That’s not an entirely accurate portrayal of the position taken by Pierre Desrochers and Hiroko Shimizu in a Star editorial advertising their new book: http://www.thestar.com/opinion/editorialopinion/article/1222975--local-food-movement-leads-to-less-security. But it’s not far off, either. They tout the benefits of the global food chain: more food security because populations aren’t hit by local deviations in crop production, energy efficient shipping of produce rather than inefficient heating of greenhouses in northern climes, the improved safety checks big corporations can afford, not to mention the cheaper price.
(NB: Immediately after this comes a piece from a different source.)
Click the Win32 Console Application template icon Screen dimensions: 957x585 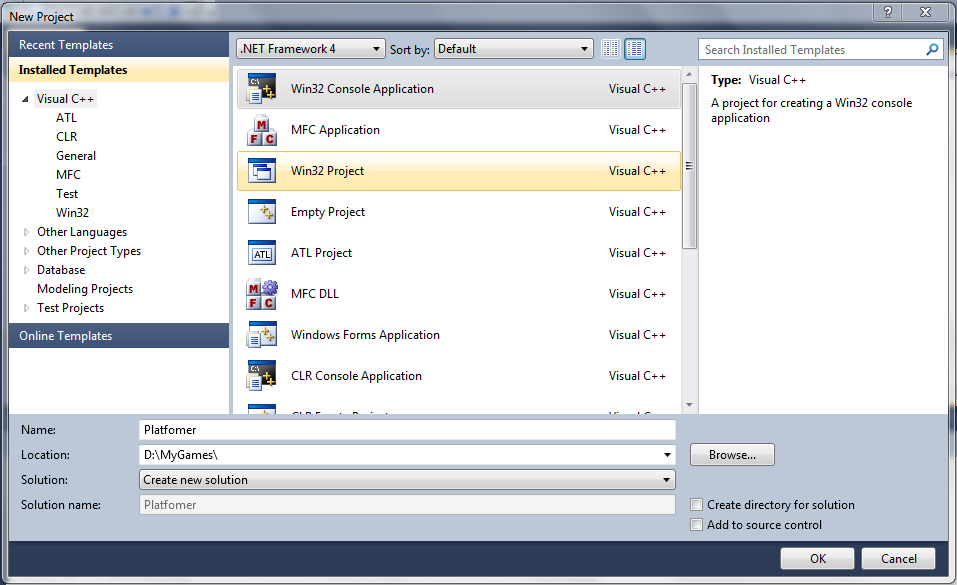click(261, 89)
‘If locally produced food is so good (they argue), why did it fall out of favour?’
In their world, apparently, the systems that exist are necessarily the best systems we could desire: if something falls out of favour, it must be because it was bad.
Their logic is flawed at best. It’s not that they’re wrong – it’s that they ignore the obvious. Few of us will ever eat entirely locally, even if we wanted to. What local food movement advocates are saying is, let’s eat more locally-produced goods and fewer imported goods. At it’s most simple, eating local can mean planting a garden: fresh veggies in the summer, and canned or cellared produce through the cold seasons. It’s hard to see how shipping a carrot from Chile is preferable to pulling it out of your own property.
Full marks for challenging popular wisdom, but every once in a while a burgeoning trend actually gets it right. Blindly eating anything labeled local isn’t always better. But eating local intelligently – growing your own, buying at local farmers markets or supporting specific farmers whose practices you know – probably is.